La plumilla de Ormazábal

 
Por Antonio Salgado Pérez  (Publicado en el Diario de Avisos el 21 de enero de 2001).
 
 
          Un amigo, erudito en artes plásticas, cuando visitamos determinadas exposiciones, no deja de recordarnos, de forma reiterada, que todo pintor debe tener una buena base de dibujo, técnica que tiene que dominar como el músico domina el solfeo, ya que, insiste, el dibujo es un instrumento que no debe ignorar un artista, ni de forma voluntaria ni por incapacidad.
 
          Y esa premisa, en positivo, la experimentamos recientemente cuando visitamos en el hotel Aguere, de La Laguna, la muestra de dibujos a plumillas de José María Ormazábal, siempre proclive a la creación artísticas, como nos lo demostró, en sus inicios, y junto a su padre, en aquella “época dorada del Súper 8”, con maestros tan emblemáticos como los hermanos Ríos, Casanova, Roberto Rodríguez, Siliuto, etcétera.
 
          Ahora, José María, con la experiencia que otorga la madurez, nos ha venido a demostrar, una vez más, la firmeza en sus trazos, la sensibilidad en sus temas, blandiendo a cada momento, en cada toque de plumilla, esa norma del dibujo, plasmando en sus variopintos cuadros la satisfacción propia que embarga al artista cuando se enfrenta al horizonte del impoluto papel que, para él, es pura terapia y placer aunque dejes los ojos en cada obra.
 
          Tenerife, cuna de grandes dibujantes a plumilla, como Crosa, Manolo Sánchez o Pascual González Regalado, entre otros, también conoció el magisterio de González Falcón, fuente en la que, desde hace muchos años, ha venido bebiendo Ormazábal que, como párvulo, sus profesores de dibujo le descubrieron innatas facultades para trazar sobre una superficie, con lápiz, pluma, carboncillo o cualquier utensilio capaz de dejar huella, la figura de una cosa copiada o inventada. 
 
          Ahora, en el romántico patio del Aguere, siempre lozano, José María, optimista, emprendedor, apuntalado por el gesto risueño de sus esposa, Puri, acaba de ratificar su arte en una extensa producción donde Tacoronte y La Laguna parecen ser sus localidades predilectas por la generosidad con que las trata, por el cariño que trasmite a su plumilla.
 
           De Tacoronte le ha embelesado su Cristo, la iglesia de Santa Catalina y El Pris, por mencionar las cotas y, en La Laguna, se ha detenido en algunos patios de su vega; en el Camino Largo, en el Palacio de Nava y en los alrededores de la plaza del Adelantado. Y no olvidó la iglesia y torre de la Concepción. Y perpetuó la memoria de aquel frondoso y malogrado drago del Seminario.

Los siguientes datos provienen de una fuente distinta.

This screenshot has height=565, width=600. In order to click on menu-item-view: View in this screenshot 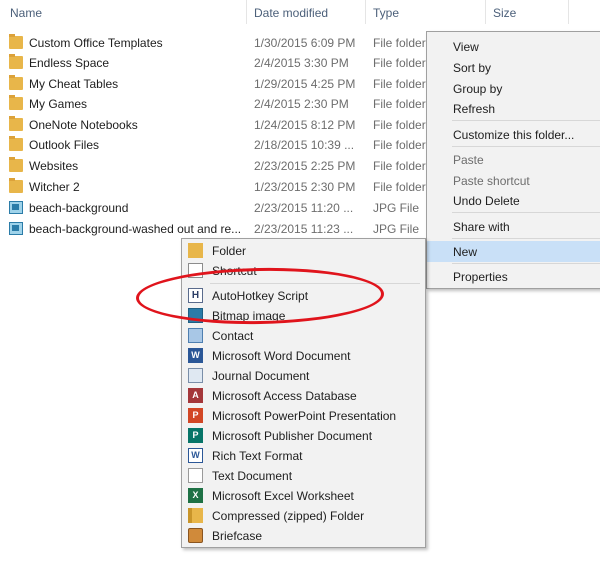, I will do `click(514, 46)`.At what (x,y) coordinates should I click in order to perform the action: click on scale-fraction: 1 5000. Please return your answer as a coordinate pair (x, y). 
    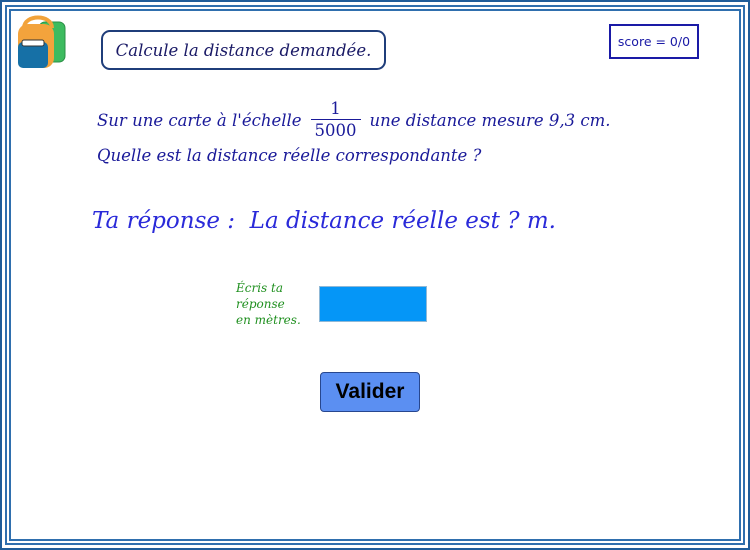
    Looking at the image, I should click on (336, 120). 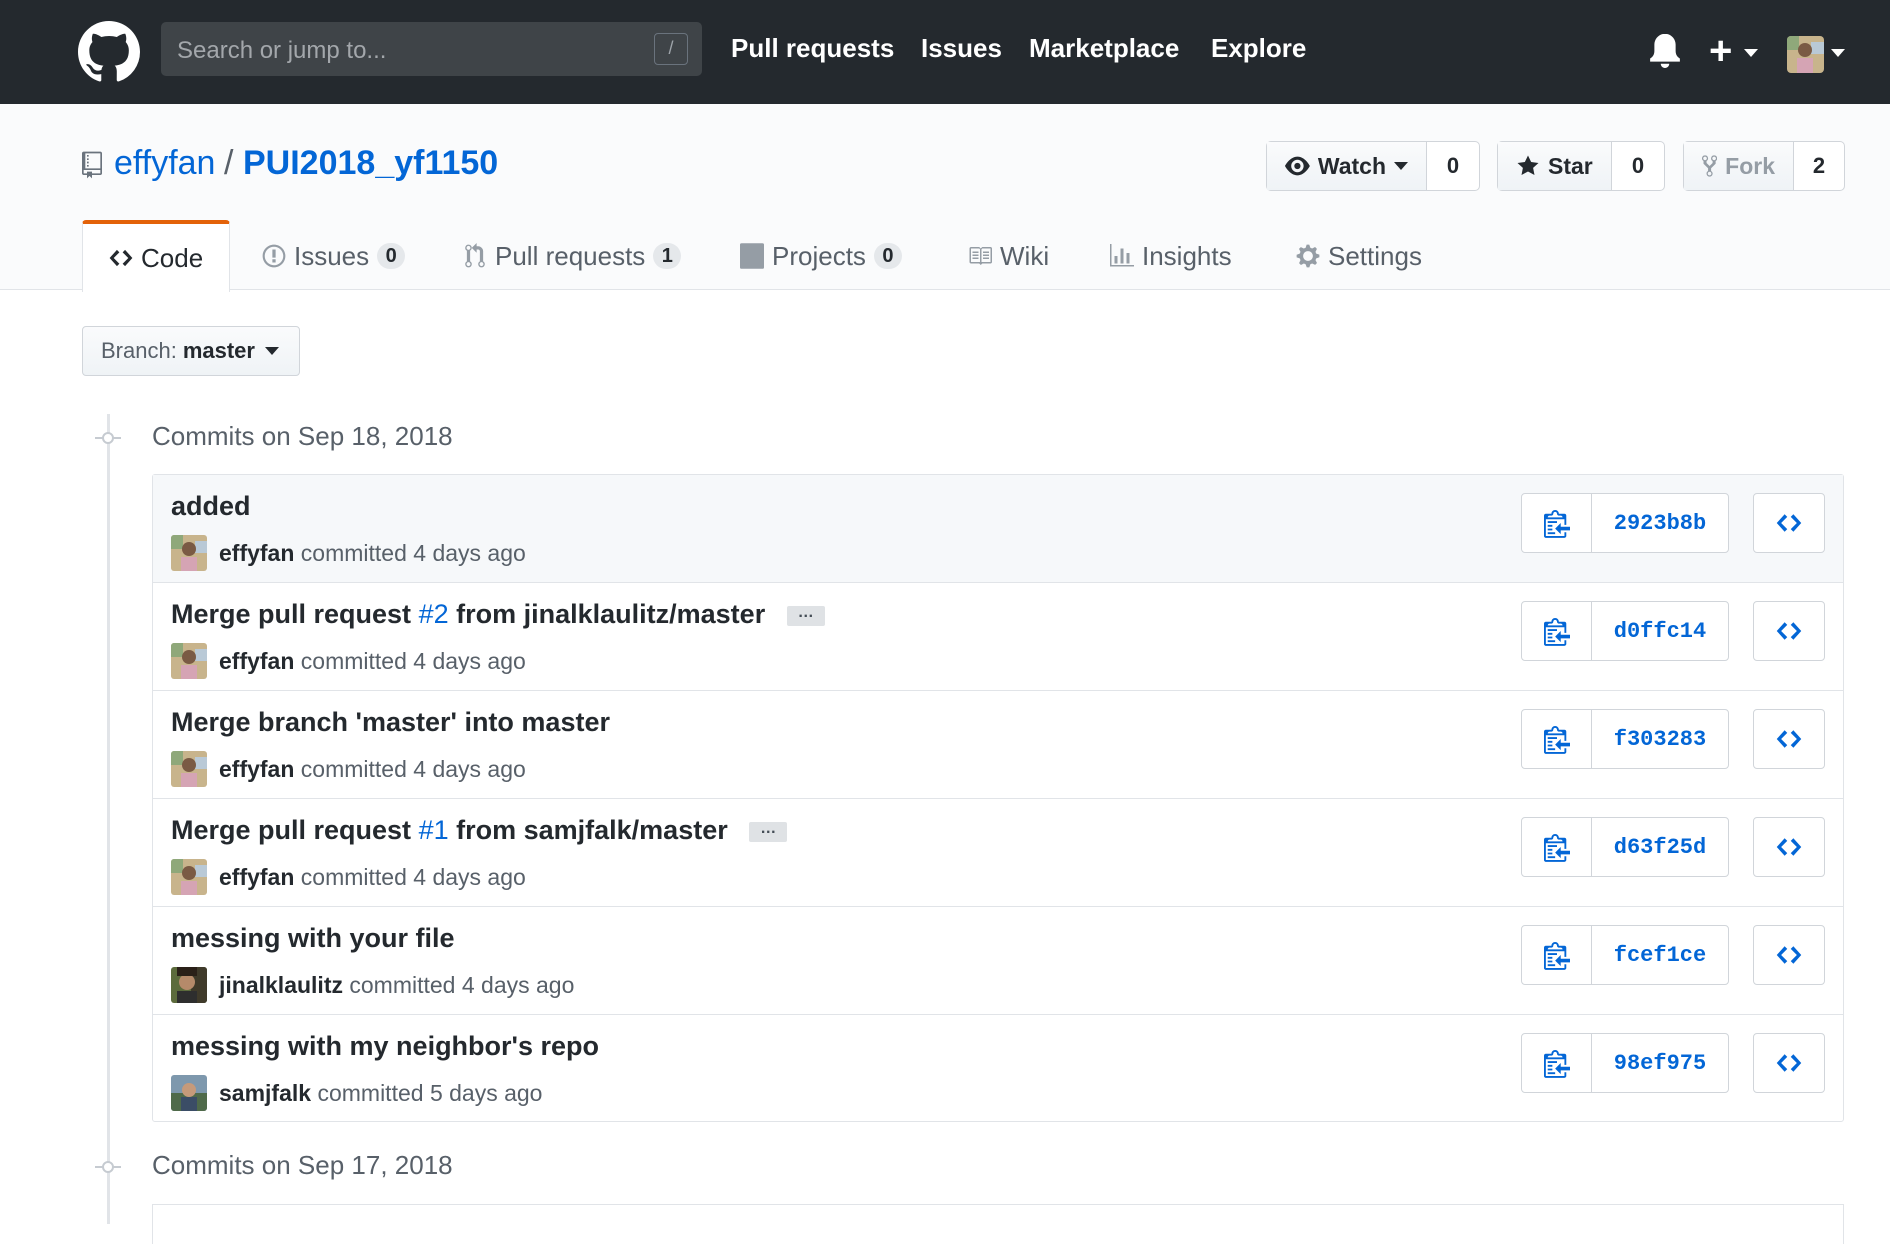 I want to click on watch-count: 0, so click(x=1453, y=166).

Y visitó, y plasmó, con perfiles inconfundibles, rincones marineros del Puerto de la Cruz; y ese encanto icodense de la plaza de la Pila y, desde La Victoria, faltaría más, trazó la esbeltez del Teide. 
 
           Nosotros, como simples espectadores, tenemos que reconocer la voluntad y la valía artística de este personaje que tras sus vinculaciones profesionales con líneas aéreas, y cuando “aterriza”, aún le queda el tiempo suficiente para fomentar su espíritu y darle cabida a su hobby preferido, el dibujo a plumilla, creando incluso, y como en esta ocasión, y como han dicho los expertos, “su obra cumbre”, la hermosísima catedral de Burgos, cuadro de difícil ejecución dada las características del monumento pero que José María, enfrentándose a tan laborioso reto, no sólo lo ha superado sino que, en su consecución, ha demostrado ese don natural y creativo que atesora.